Saved entries
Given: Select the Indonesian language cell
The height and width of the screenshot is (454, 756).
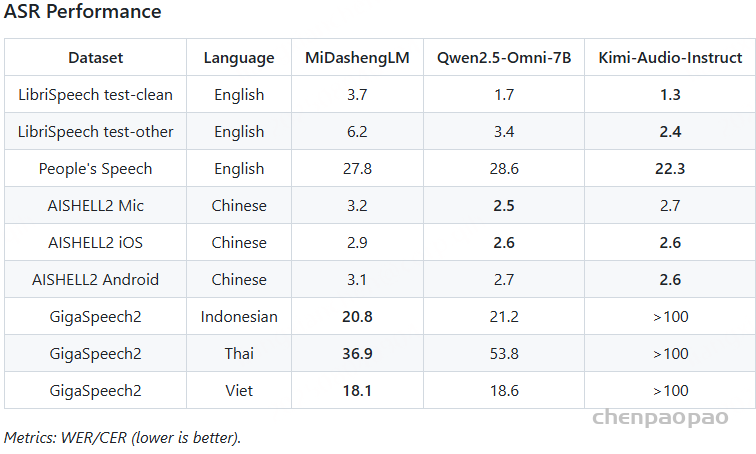Looking at the screenshot, I should coord(239,317).
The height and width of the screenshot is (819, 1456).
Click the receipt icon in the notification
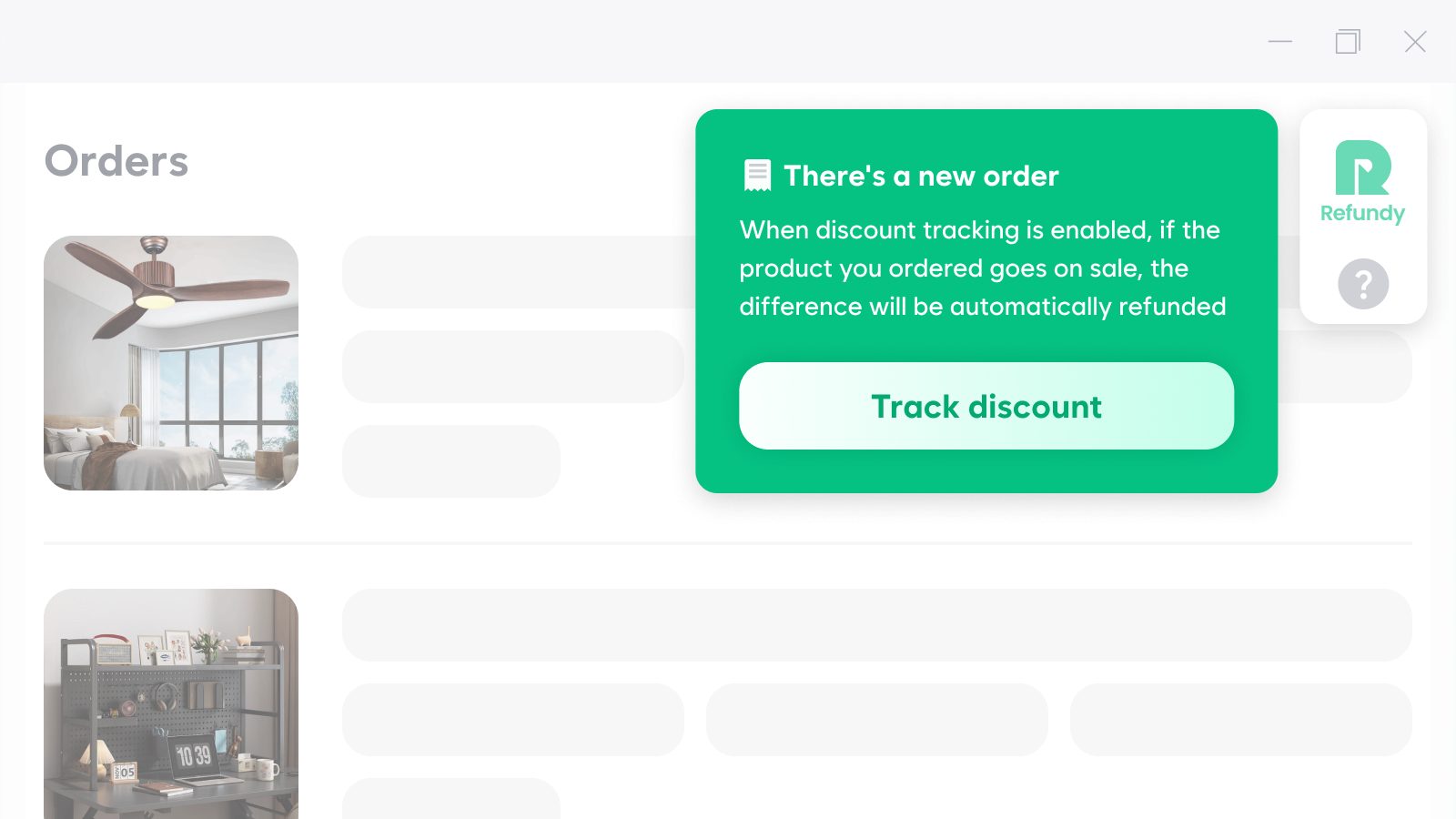click(x=756, y=174)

→ INSTRUCTIONS TO FOLLOW:
What is needed is an exact output of the records above, with every picture left out.

→ WRITTEN REPLY:
Given: Select the Indonesian language cell
The height and width of the screenshot is (454, 756).
Looking at the screenshot, I should coord(239,317).
The height and width of the screenshot is (819, 1456).
Click the receipt icon in the notification
click(x=756, y=174)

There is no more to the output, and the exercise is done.